Terraria developer cancels Google Stadia port after YouTube account ban

Google is in hot water after banning the Google account of Andrew Spinks, the lead developer of the popular indie game Terrariums. The YouTube account of Spinks’ game developer, Re-Logic, was hit by some kind of terms of service violation, which led to Google banning Spinks’ entire Google account, significantly reducing his company’s ability to do business. was disrupted. After three fruitless weeks of trying to resolve the situation, Spinks announced that his company will no longer do business with Google and that the upcoming Stadia version of Terrariums is cancelled. “I will not be involved with a company that values ​​their customers and partners so little,” spinks said:. “Doing business with you is an obligation.”

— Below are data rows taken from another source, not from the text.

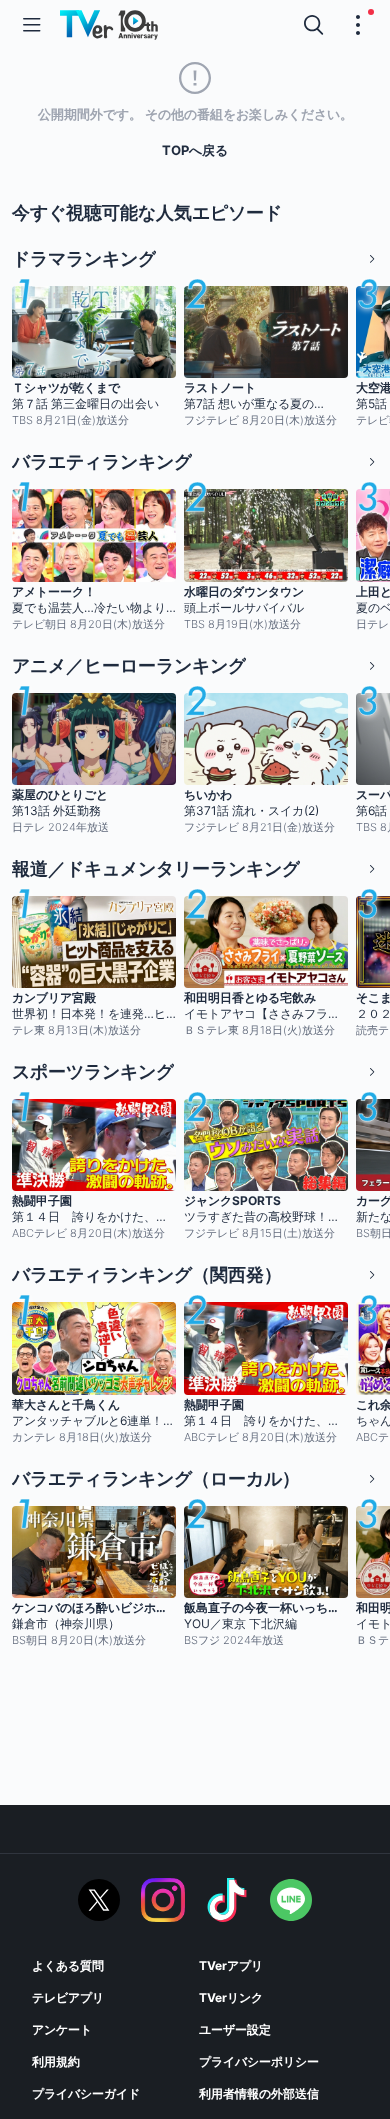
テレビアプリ (68, 1997)
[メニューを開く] (32, 25)
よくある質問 (68, 1965)
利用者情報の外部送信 (259, 2093)
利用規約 (56, 2061)
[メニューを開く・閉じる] (358, 25)
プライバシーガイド (86, 2093)
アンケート (62, 2029)
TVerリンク (231, 1997)
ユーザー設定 (235, 2029)
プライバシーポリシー (259, 2061)
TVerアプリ (231, 1965)
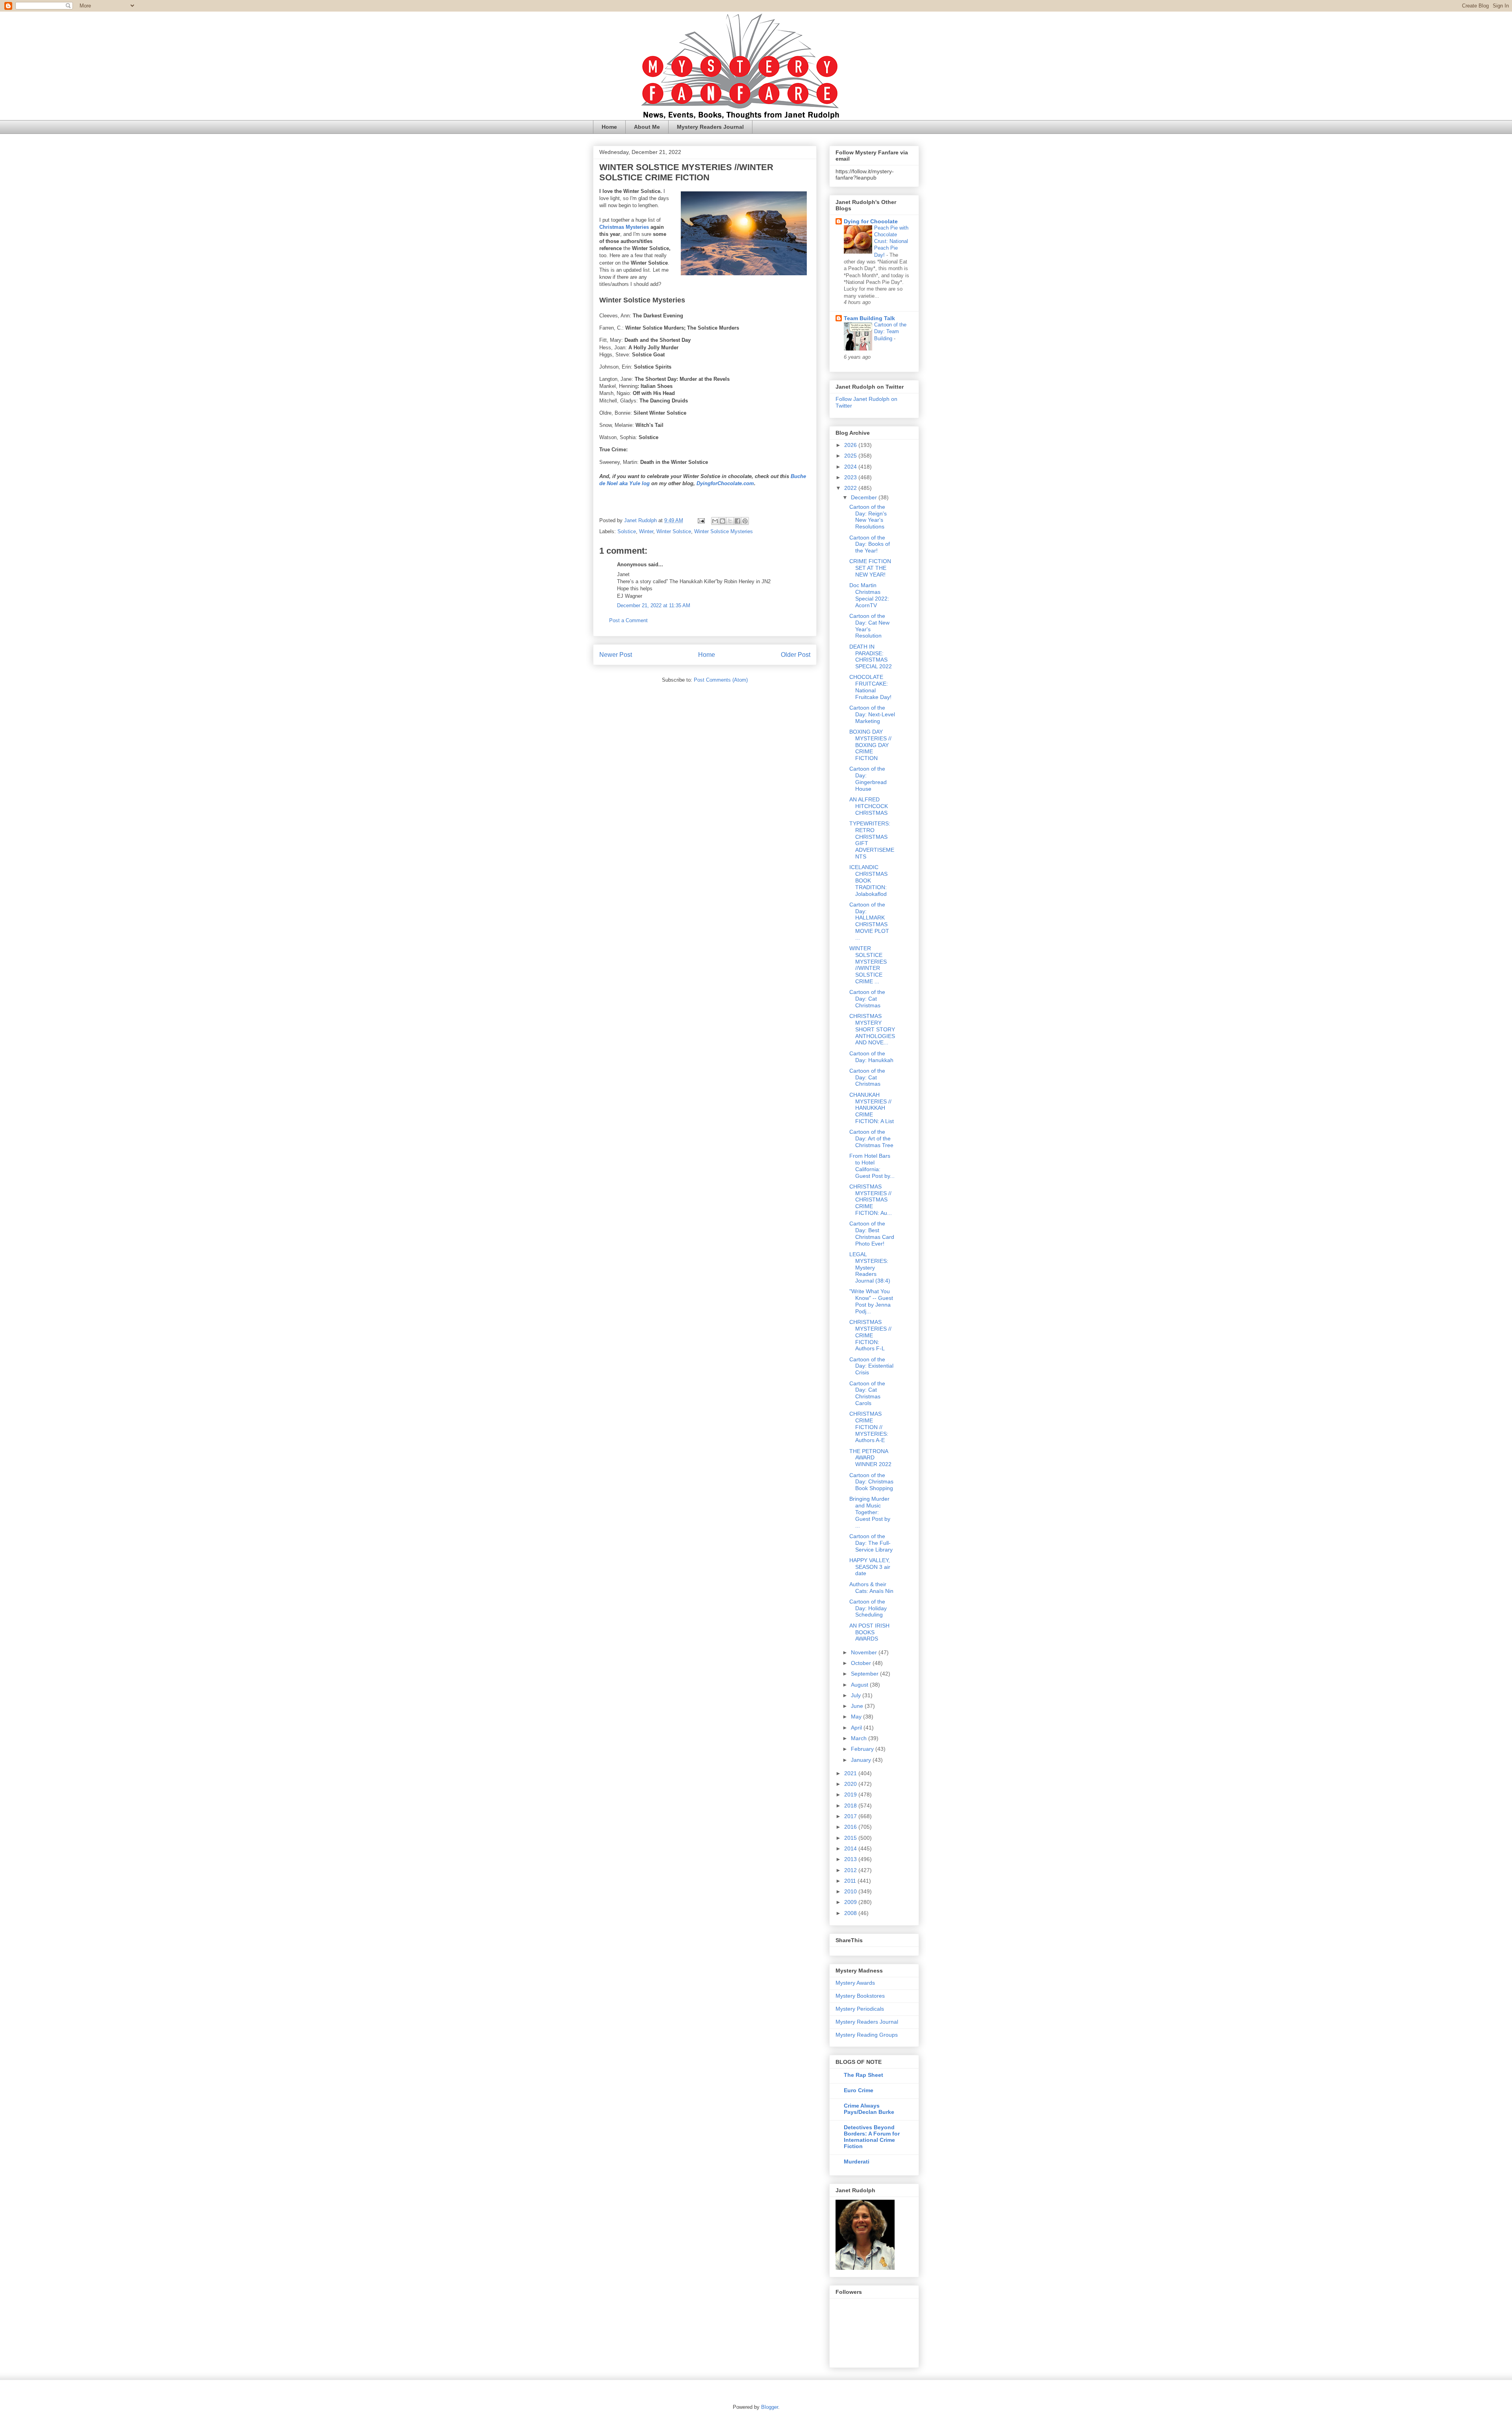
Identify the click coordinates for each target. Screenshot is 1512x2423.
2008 (851, 1913)
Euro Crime (858, 2090)
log (646, 483)
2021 (851, 1773)
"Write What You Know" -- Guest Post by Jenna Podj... (871, 1301)
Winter (646, 531)
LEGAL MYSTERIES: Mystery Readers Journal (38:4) (869, 1267)
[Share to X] (730, 521)
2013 (851, 1859)
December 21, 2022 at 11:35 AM (653, 605)
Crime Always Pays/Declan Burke (869, 2108)
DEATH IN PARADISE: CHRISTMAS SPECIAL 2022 (870, 656)
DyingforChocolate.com (725, 483)
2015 (851, 1838)
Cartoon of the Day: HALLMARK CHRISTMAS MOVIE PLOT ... (869, 921)
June (858, 1706)
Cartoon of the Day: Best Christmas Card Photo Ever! (871, 1233)
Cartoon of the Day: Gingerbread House (868, 779)
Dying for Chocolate (871, 221)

Three weeks ago, the official Terrariums Twitter account publicly pleaded with YouTube for some sort of solution to a recent Google account ban. The Terrariums account explained“We haven’t added anything new to our only YT channel (RelogicGames) in several months. However, we randomly received an email saying that there was a TOS violation, but that it was probably accidental and that the account therefore would not receive any warnings.” The Terrariums Twitter account continued: “Three days later, the entire Google account (YT, Gmail, all Google apps, even any purchase made in the Google Play Store over 15 years) was disabled without warning or recourse. This account is linked to many business functions and as such the impact for us is quite significant.”

Re-Logic’s vague memory of “a TOS violation” highlights one of the main frustrations of a Google account ban: you immediately lose access to your Gmail account, so you can’t give a thorough account of what happened or what happened. has been said in the communication, because you cannot read your email. Re-Logic’s YouTube channel, still here (with a disabled profile picture) appears to be nothing but trailers of the company’s games.

Spinks says his entire Google account has been down for three weeks now and that Google “has done nothing but give me the detour”. You can check for yourself the quality of Google’s support on Twitter. After the tweet from the official Terrarria account, YouTube support turned down Re-logic’s request to try to solve the problem privately, instead to make publicly irrelevant suggestions to the game developer with more than 30 million customers. First, YouTube early if Re-Logic could access his blocked email account, which the developer had already explained had been banned. Dan, YouTube suggested try Google’s account recovery system, which is only for users who have forgotten their Google password. Finally, YouTube shared instructions for recovering a voluntarily deleted Google account, which is in no way relevant to an account ban.

Then Spinks made his big announcement.

Google is notorious for the way it handles issues on Google Play and YouTube, where every rule violation feels like it’s being handled by a bot, and getting a hold of a real human can be an impossible task. Google wants people to build a business on top of its platforms, but the lack of common sense dispute resolution is, as Spinks puts it, “an obligation.” Google makes billions of dollars a year with both services.

Google uses one account system for almost all of its products. On the one hand, this makes it easy for users of one Google service to try other Google services, but it also leads to ridiculously disproportionate penalties if a user is slapped with an account ban. A YouTube copyright claim, a dispute over a Google Pay transaction, or a TOS violation can lead to your entire online life being cut short. If you’re all-in in the Google ecosystem, a Google account ban means you’ll lose access to your entire email account; all the photos you’ve ever taken; your cell phone service; your ability to communicate with friends and family; all your 2FA accounts; anything that uses Google OAuth; your app development company; your YouTube business and all your followers; your purchased apps, games, movies, music, and books; and all your contacts, documents, bookmarks and notes.

For many people, a Google account ban is an online death sentence, and it’s also a punishment handed out without much recourse to the victim. How would you even start contesting a Google account ban if the first thing that happens is your Gmail stops working? If you happen to be a famous indie developer with a popular game in development for Google’s streaming service, canceling your game publicly on Twitter is probably a good way to make your case.

We have asked Google for a response to the Spinks account and will update this post if the company contacts us.